*DATA RECORDS*
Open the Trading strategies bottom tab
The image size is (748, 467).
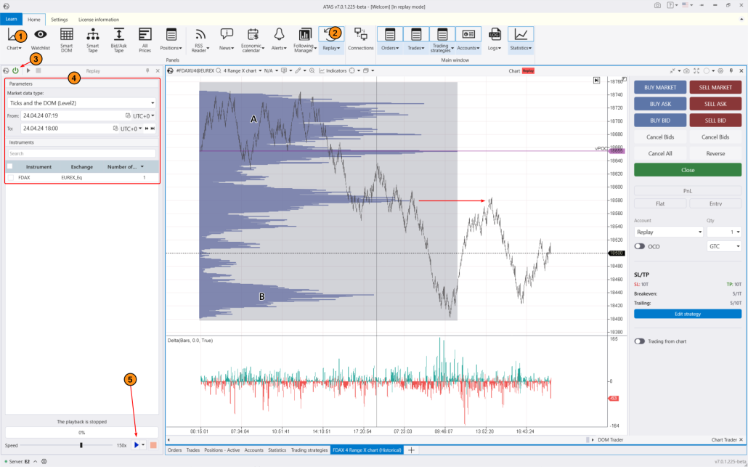tap(309, 450)
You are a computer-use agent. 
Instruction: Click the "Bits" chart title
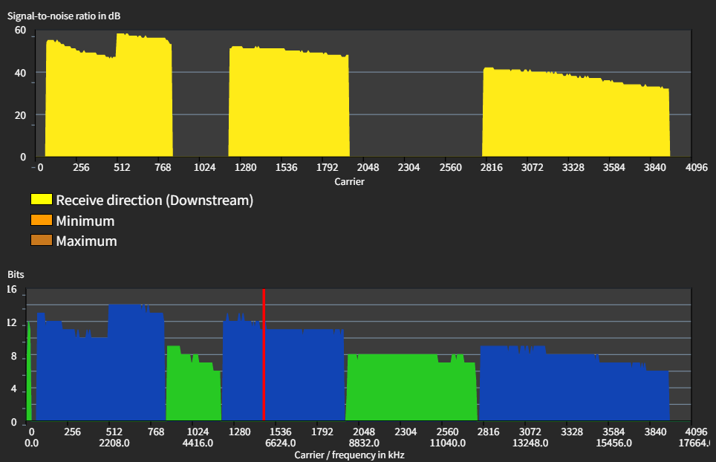tap(16, 275)
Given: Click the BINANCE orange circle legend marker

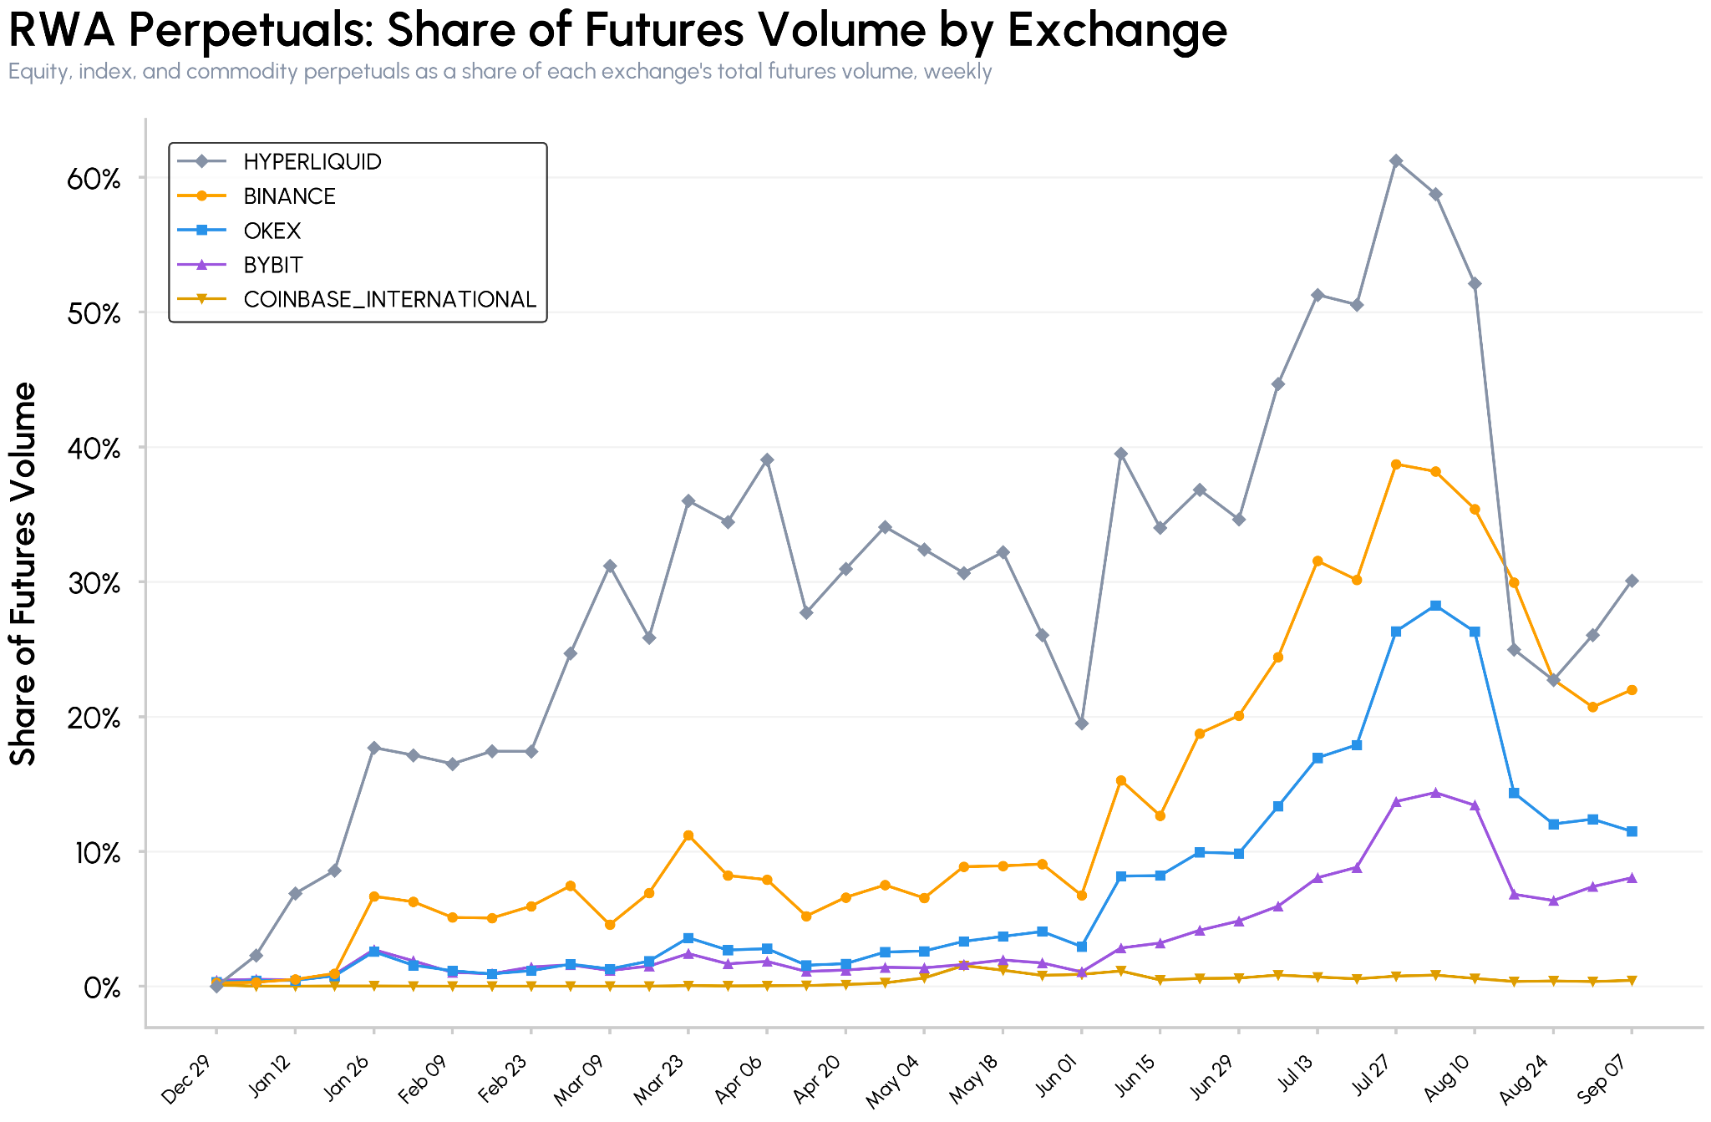Looking at the screenshot, I should (202, 195).
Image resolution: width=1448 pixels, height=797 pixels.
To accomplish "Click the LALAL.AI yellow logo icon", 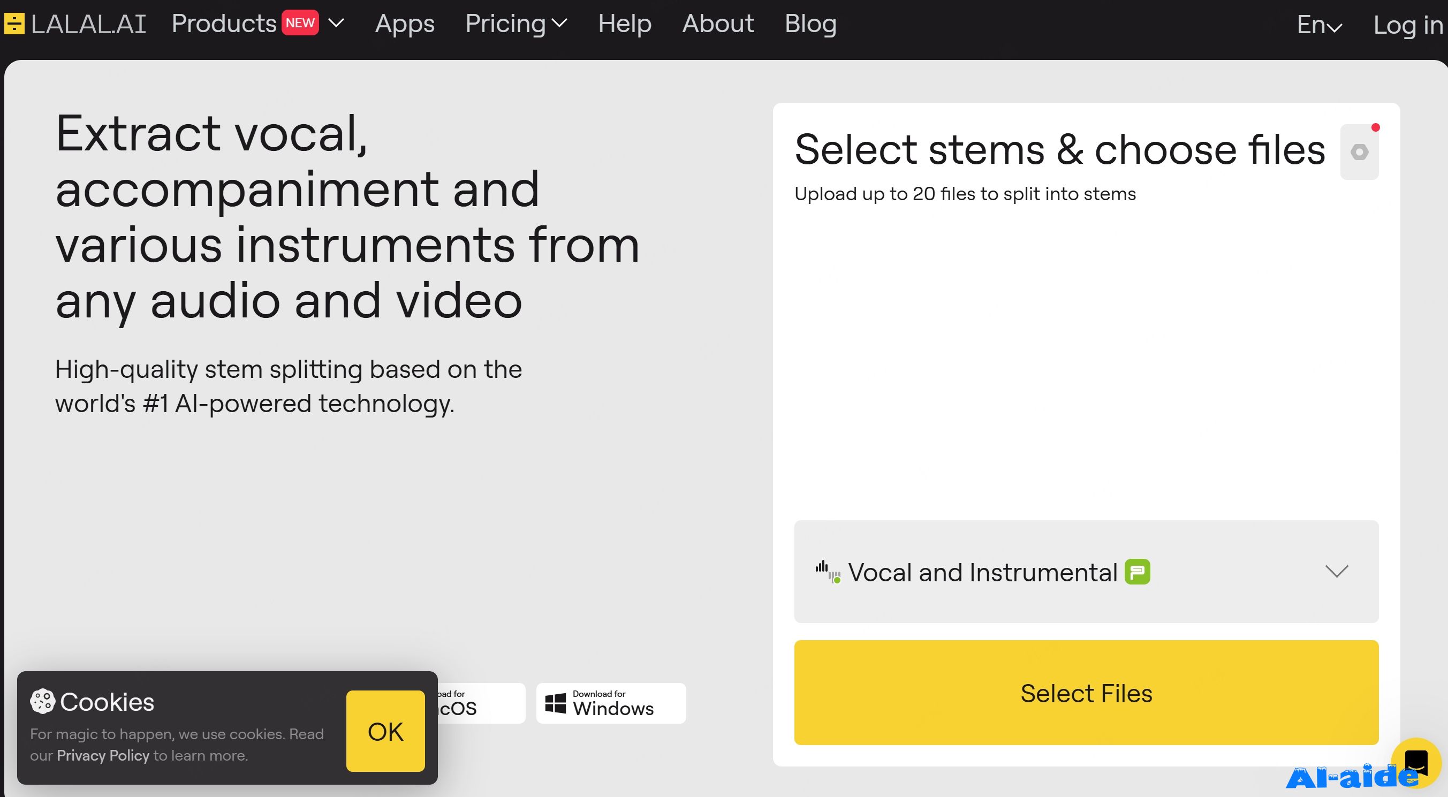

*AIM OF THE TASK*
Write out the material above once more, exactly as it reads, with no pictures.

*EXERCISE RESPONSE*
Open the Trading strategies bottom tab
The image size is (748, 467).
tap(309, 450)
You are a computer-use agent. 
Instruction: Click the "Bits" chart title
tap(16, 275)
Given: Click the BINANCE orange circle legend marker

Looking at the screenshot, I should (202, 195).
Image resolution: width=1448 pixels, height=797 pixels.
To accomplish "Click the LALAL.AI yellow logo icon", 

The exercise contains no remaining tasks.